The Rwanda Plan: The Whats, Whys, Critics and the Future

By GLOBUS Assistant Editor and Campaigns Manager, Isabel Govier

What is the Rwanda Plan?

It consists of a 5-year agreement established in April of 2022 between the British and Rwandan governments, which allows the UK Home Office to send people who would otherwise claim asylum in the UK to Rwanda. Once there, the Rwandan government will assess their asylum claim and decide whether they are to be granted refugee status or sent back to their country of origin

This plan is strongly linked to last year’s Nationality and Borders Act, which allows for the classification of asylum claims as “inadmissible” if the applicant has travelled through a different country, where they could have claimed asylum instead, in their journey to the UK. If a claim is considered “inadmissible,” the applicant will be removed to a ‘safe third country’ without careful consideration of their reason for seeking asylum, which begs the question of whether the Home Office would be aware of which countries would be safe for the individual at that stage. 

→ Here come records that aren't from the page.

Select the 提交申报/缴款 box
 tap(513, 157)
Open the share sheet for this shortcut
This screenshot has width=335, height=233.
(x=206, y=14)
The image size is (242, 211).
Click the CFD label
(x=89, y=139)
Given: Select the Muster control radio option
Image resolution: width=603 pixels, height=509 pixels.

Why is this plan being implemented?

As the people who make the journey across the Channel in small boats have also often travelled through other countries before arriving in the UK, the government argues that the Rwanda Plan will be an encouragement against travelling to the UK through “illegal, dangerous or unnecessary methods.” Although, in spite of the announcement of the plan last April, the amount of people crossing the Channel has not decreased. Chief Executive of the British Red Cross Mike Adamson highlighted that, before their arrival, many asylum seekers have no knowledge of the system they will go through in the UK, stating that “making it harsher will do nothing to stop them seeking safety on our shores.”

The government also argues that the plan will lead to long-term reduction in spending in spite of the £140 million that the UK has paid Rwanda so far in return for taking in asylum seekers. The British government has also committed to paying for flights, food, accommodation and access to legal aid for those who are removed, which would amount to around £12,000 per person. Tom Pursglove, former Home Office Minister, stated that this spending would be similar to what is invested in the British asylum system now

What is the UNHCR’s stance?

In spite of the High Court upholding the legality of the Rwanda Plan last December, the UNHCR has stated that the policy does not “comply with the United Kingdom’s obligations under international law” and that “the arrangement [is] inconsistent with global solidarity and responsibility-sharing.” The agency argues that the British government is going against the Refugee Convention by externalising its obligations relative to asylum seekers, as well as potentially penalising those who enter the UK unlawfully, which is prohibited by section 31 of the Immigration and Asylum Act (1999). “The Refugee Convention does not require refugees to seek asylum in the 1st safe country they encounter and it does not allow states to discriminate between refugees depending on the way of arrival,” reinforced Rossella Pagliuchi-Lor, the UNHCR UK representative. She also highlighted that the majority of asylum seekers have no choice but to take dangerous routes to the UK, reinforcing the tone of indignation which has flooded the UNHCR after the Nationality and Borders Act and the Rwanda Plan. 

Has anyone been sent to Rwanda yet?

Although the first removal of an asylum seeker, an Iraqi national who travelled through Turkey and crossed the Channel to arrive in the UK, was scheduled for the 14th of June of 2022, it was halted by the European Court of Human Rights due to legal challenges. The applicant’s trial was undergoing a judicial review at the time of the removal decision, meaning they had the right to remain in the UK until three weeks after the final decision on their asylum claim. The European court additionally expressed grave concern over the decision to view Rwanda as a safe third country, which the High Court found to be “irrational or based on insufficient enquiry.”

What happens now?

In spite of the concerns voiced by the UNHCR, the Red Cross, the European Court of Human Rights, experts and academic commentators, the Home Secretary has confirmed that the UK will go ahead as planned “once the litigation process has come to an end.” According to the UK government, there is no limit to the amount of people who could be relocated through this scheme.But activists have not lost hope: Due to campaigns led by refugee charities, Privilege Style, the airline hired for the transportation of asylum seekers to Rwanda, has backed out of its contract with the Home Office. “We want to work with the government to create a fairer, more compassionate and effective system,” said Adamson. Pagliuchi-Lor has echoed the sentiment, highlighting the importance of making the asylum system more efficient and creating a cooperative international environment for the protection of asylum seekers’ human rights.